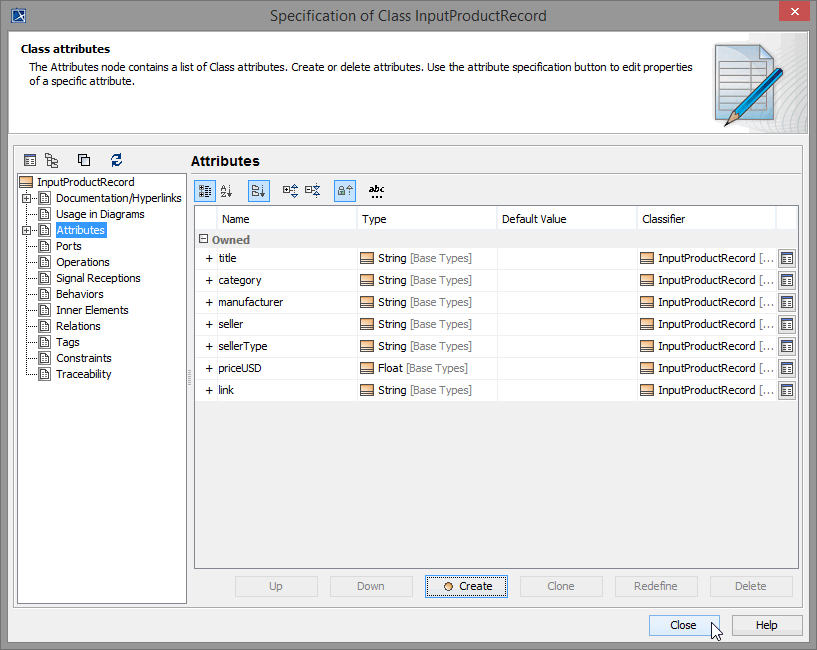This screenshot has width=817, height=650.
Task: Toggle the categorized list view button
Action: pos(205,191)
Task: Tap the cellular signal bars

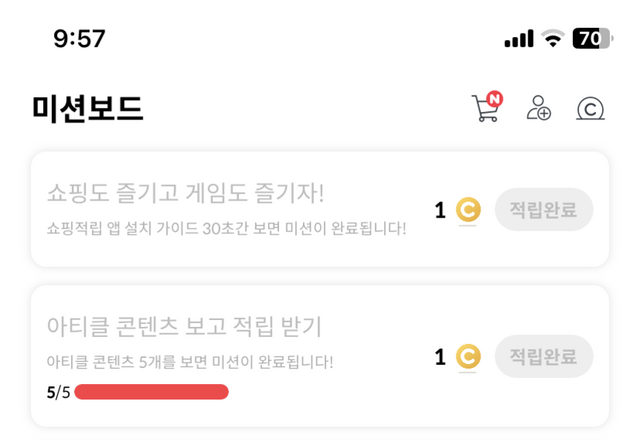Action: [x=519, y=39]
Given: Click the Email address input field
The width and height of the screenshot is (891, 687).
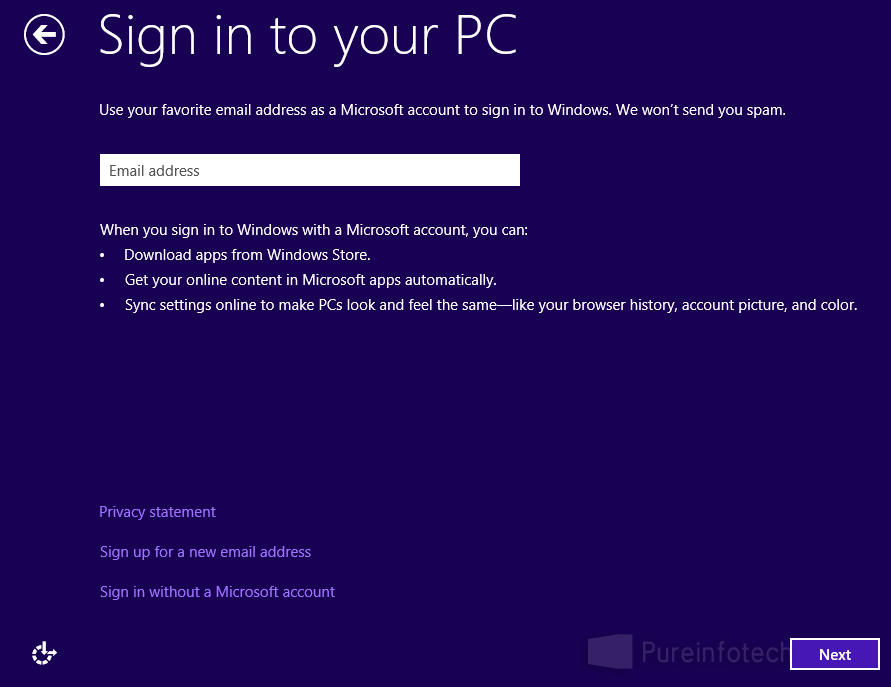Looking at the screenshot, I should (x=309, y=170).
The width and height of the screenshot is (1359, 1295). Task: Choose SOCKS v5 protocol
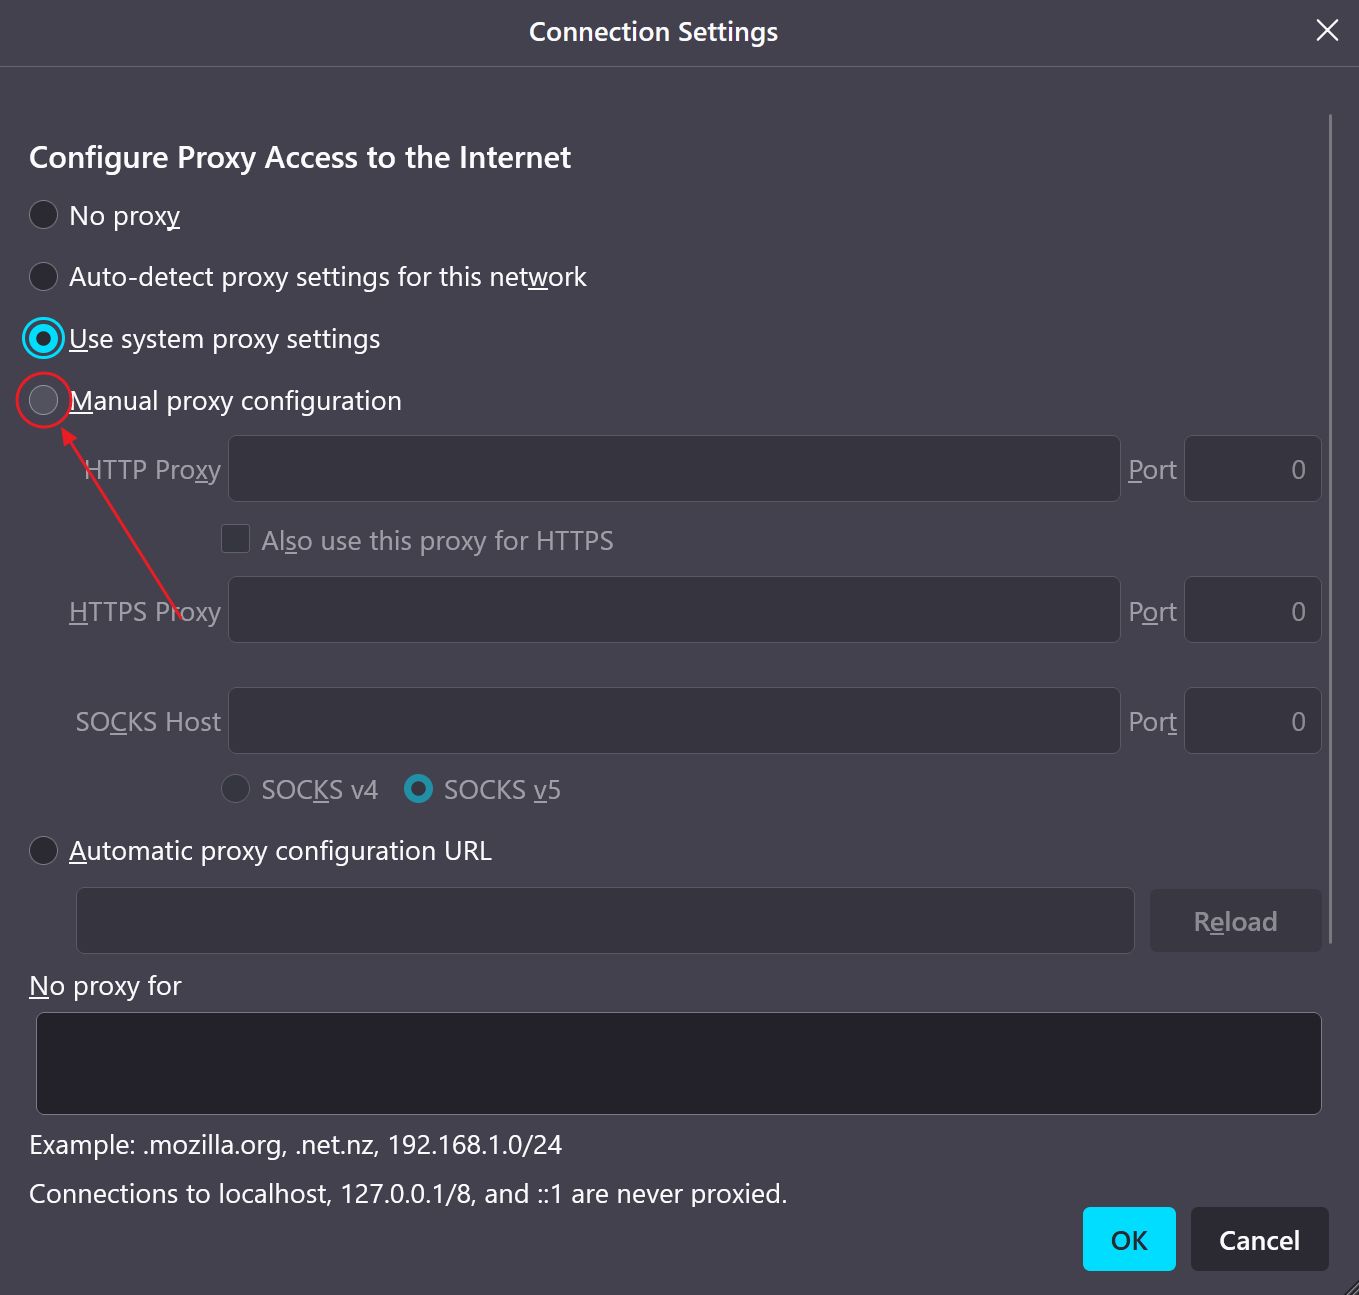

---

**ACTIVITY**
Print exactly, and print only, the lines from the line with "Task: Tap the cellular signal bars" through the last line of the entries, both ends included. No pictures belong in the result.

**RESPONSE BOX**
Task: Tap the cellular signal bars

Action: [x=519, y=39]
Given: Click the Email address input field
The width and height of the screenshot is (891, 687).
Looking at the screenshot, I should (x=309, y=170).
The width and height of the screenshot is (1359, 1295). Task: Choose SOCKS v5 protocol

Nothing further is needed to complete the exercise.